Use of gene expression profiles to identify feasible metabolic pathways in Msm
The Msm transcriptome
A gene-expression profile collected for the whole genome for cells grown in reference condition indicates that nearly the entire genome was probed in the array. The reference medium is composed of Middlebrook 7H9 broth, supplemented with glucose, glycerol and Tween 80 and reflects a standard wild type condition. We term this as the `reference condition hereafter. The expression patterns for the 2 biological replicates were seen to be highly similar (Figure 2) with a very high correlation coefficient (R = 0.99). Hence, average gene expression was calculated for the samples and the value has been used for other analyses . Frequency distributions of normalized gene expression in the replicate arrays showing similar pattern in both, reflects a normal distribution. About 5018, 3278, 1597 and 676 genes out of 6761 genes probed using the microarray chip showed values higher than 25th, 50th, 75th and 90th percentile expression respectively (Additional file 2).

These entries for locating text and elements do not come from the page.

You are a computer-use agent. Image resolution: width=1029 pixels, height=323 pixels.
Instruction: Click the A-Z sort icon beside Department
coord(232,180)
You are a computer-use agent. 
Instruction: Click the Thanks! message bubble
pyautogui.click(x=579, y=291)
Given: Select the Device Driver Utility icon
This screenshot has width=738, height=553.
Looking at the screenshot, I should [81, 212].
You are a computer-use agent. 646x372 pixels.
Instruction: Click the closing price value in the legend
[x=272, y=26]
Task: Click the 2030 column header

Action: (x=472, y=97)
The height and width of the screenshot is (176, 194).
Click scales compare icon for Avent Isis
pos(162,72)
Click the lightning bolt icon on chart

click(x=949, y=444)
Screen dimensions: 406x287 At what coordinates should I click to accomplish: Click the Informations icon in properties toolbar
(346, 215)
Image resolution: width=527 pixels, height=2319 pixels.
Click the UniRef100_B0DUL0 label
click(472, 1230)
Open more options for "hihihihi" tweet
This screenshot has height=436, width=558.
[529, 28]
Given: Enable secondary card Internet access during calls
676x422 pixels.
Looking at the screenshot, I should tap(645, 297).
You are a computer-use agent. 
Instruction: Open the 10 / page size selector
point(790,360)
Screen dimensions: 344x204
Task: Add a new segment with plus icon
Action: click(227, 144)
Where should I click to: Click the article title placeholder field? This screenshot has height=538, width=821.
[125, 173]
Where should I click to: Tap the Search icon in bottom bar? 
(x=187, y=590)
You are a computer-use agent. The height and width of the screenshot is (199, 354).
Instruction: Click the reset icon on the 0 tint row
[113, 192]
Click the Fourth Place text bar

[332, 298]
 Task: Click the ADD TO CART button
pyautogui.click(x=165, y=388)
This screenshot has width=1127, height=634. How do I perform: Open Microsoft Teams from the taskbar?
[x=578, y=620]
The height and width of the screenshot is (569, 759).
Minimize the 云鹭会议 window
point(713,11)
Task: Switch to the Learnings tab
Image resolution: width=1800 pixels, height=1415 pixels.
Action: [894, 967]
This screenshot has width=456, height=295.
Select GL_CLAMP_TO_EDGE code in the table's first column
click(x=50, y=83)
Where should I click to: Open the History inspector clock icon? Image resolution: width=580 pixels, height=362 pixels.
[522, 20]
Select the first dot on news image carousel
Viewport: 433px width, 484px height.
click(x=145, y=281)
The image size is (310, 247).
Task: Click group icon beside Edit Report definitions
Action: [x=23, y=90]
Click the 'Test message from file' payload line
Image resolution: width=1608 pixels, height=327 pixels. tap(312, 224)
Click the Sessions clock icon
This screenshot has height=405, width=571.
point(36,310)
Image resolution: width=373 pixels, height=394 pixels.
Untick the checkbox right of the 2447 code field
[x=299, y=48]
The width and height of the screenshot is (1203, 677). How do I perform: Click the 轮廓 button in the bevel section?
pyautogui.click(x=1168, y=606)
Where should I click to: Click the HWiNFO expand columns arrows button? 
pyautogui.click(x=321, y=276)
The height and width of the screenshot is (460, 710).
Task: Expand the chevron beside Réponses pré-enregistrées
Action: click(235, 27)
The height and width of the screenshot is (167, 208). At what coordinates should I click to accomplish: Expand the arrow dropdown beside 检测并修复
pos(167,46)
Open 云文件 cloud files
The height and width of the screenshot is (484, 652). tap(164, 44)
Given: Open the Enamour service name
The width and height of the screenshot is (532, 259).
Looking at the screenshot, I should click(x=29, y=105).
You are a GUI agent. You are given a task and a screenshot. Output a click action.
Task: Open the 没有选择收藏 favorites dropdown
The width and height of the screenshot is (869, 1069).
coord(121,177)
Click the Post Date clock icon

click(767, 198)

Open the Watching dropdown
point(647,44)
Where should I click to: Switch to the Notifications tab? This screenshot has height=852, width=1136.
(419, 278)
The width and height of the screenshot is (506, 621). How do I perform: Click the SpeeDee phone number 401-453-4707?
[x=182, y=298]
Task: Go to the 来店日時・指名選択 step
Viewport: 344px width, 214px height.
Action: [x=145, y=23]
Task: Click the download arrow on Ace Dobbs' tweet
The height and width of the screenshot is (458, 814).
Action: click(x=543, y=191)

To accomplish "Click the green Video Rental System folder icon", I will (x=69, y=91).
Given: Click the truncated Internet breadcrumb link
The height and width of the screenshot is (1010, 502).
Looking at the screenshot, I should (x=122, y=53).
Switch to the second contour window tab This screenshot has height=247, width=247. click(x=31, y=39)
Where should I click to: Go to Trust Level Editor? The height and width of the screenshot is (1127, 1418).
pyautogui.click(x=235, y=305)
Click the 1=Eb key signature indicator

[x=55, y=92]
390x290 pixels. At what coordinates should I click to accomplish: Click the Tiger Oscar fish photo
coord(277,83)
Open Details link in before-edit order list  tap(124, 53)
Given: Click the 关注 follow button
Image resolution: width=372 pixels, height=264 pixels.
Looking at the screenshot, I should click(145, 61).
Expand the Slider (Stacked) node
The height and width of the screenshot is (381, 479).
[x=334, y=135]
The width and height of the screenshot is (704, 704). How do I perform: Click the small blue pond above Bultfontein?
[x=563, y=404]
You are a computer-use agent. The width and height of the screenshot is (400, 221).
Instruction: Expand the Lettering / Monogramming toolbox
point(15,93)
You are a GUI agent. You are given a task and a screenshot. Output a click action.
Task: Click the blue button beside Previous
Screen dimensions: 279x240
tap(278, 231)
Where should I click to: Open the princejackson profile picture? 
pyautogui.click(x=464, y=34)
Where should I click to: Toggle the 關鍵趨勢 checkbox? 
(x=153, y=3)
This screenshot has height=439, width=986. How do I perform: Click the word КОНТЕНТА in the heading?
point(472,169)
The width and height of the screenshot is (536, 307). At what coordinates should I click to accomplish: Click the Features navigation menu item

Identifying feasible metabolic pathways
In order to identify metabolic pathways active in Msm in log phase cultures in the reference condition, we map inferred enzyme abundances from gene expression values of individual genes, for all pathways in the organism listed in standard databases, KEGG and BioCyc ,. For a pathway to be active, enzymes in it must be expressed in detectable quantities. Although gene-expression does not always directly correlate with protein abundances, transcription data is clearly suggestive of whether or not a protein is present in detectable quantities. Moderate correlation between expression levels and protein abundances has been reported for bacterial systems ,. 338 pathways are identified for Msm that combines knowledge of experimentally known pathways from literature along with those inferred from genome sequence analysis. Genes corresponding to enzymes in expected pathways including central carbon metabolism, amino acid biosynthesis, purine and pyrimidine biosynthesis, fatty acid metabolism, mycolic acid biosynthesis are all expressed, as expected. Figure 3a and b shows gene expression pattern corresponding to enzymes in some pathways (data for all 338 pathways is given in Additional file 2), which illustrates that many pathways including those of central carbon metabolism, as expected, appear active owing to expression of all required genes. However expression levels vary from low to high, which is quite understandable owing to their individual biochemical properties. In all, 257 pathways can be considered to be active in the condition studied (for example, the first and second row in Figure 3b). There are about 14 pathways in which the genes show no expression (for example, last row in Figure 3b), and about 57 pathways where few genes in them are expressed whereas 75 pathways had most of the genes expressed. The latter have implications of ease of adaptability (discussed in a later section).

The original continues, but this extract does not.